Sunday, March 27, 2011

core exercises

The previous blog talked about how core exercises are good for you and I only gave one example of an exercise that would help. The few exercises listed below are with the use of weights and machines whereas the one exercise in the previous blog post is done by using your body weight and having to hold yourself up without falling. Here are a few more that you may also like to try at the gym with weights that will strengthen your core.

Here are three more ways to train your core.
1.)  Single-arm incline dumbbell bench press: set a bench to a slight incline. Hold a dumbbell straight above your shoulder with one hand. Rest the other hand on your midsection. Knock out a set of bench presses, and then switch hands and repeat. The unbalanced load forces your abdominal muscles to work harder to keep your torso in a stable position.
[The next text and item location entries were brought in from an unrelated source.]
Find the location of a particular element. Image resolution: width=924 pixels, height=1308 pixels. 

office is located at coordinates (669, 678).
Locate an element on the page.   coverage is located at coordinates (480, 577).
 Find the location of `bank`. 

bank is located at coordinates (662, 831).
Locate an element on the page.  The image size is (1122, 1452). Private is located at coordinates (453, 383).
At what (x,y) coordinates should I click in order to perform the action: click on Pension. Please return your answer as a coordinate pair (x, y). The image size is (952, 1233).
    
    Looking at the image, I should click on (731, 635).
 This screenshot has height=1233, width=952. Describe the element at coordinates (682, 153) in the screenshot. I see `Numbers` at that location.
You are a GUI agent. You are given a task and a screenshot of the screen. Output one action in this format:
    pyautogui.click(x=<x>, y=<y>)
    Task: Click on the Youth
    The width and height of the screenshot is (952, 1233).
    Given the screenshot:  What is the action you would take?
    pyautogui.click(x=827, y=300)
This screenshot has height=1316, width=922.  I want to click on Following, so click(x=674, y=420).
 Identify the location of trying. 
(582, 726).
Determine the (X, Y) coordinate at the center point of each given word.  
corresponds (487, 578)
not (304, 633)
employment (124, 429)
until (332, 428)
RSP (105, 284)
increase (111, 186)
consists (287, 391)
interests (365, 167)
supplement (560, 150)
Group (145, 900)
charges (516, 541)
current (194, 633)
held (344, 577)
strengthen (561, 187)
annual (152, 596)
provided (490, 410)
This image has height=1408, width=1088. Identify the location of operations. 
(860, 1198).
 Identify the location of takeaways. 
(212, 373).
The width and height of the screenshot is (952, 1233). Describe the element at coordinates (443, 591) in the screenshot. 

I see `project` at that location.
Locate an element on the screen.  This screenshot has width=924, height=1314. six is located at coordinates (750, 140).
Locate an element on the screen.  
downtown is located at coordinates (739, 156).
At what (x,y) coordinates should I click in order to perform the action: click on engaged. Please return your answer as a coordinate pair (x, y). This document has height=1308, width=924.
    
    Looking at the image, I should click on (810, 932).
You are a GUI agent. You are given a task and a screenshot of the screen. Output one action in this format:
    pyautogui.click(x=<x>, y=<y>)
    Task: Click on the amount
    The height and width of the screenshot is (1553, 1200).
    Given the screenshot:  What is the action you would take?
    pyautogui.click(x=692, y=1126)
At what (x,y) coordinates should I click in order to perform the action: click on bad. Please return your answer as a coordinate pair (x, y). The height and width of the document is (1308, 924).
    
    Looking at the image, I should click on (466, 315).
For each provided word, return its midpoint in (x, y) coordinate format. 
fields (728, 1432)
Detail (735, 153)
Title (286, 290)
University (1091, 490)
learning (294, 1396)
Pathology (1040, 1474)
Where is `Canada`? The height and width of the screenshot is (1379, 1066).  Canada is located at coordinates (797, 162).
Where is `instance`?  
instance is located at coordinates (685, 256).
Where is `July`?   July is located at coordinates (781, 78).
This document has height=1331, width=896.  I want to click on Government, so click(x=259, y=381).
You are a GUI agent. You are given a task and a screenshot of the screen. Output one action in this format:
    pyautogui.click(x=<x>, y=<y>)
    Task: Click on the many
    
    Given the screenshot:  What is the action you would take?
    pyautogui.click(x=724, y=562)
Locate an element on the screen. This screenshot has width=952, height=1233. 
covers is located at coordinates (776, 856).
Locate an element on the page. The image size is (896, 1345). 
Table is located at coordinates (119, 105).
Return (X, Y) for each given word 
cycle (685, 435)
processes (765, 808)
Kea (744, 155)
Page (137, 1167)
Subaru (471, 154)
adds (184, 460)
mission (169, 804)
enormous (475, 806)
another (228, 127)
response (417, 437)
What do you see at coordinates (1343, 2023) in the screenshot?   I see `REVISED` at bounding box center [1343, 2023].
2.) Standing Lat Pulldown: Attach a triangle handle to a high pulley cable, step back, and pull the handle to your chest. Standing up forces your lats, lower back, and glutes to work together to stabilize your spine and pelvis.

3.) Offset Overhead Reverse Dumbbell Lunge: Hold a dumbbell straight over your right shoulder. Step back with your left leg into a lunge, and return to the staring position. do all your reps., switch sides, and repeat. Holding the weight on one side challenges the muscles that keep you upright. Holding it high forces your lats and abdominals to stabilize your spine.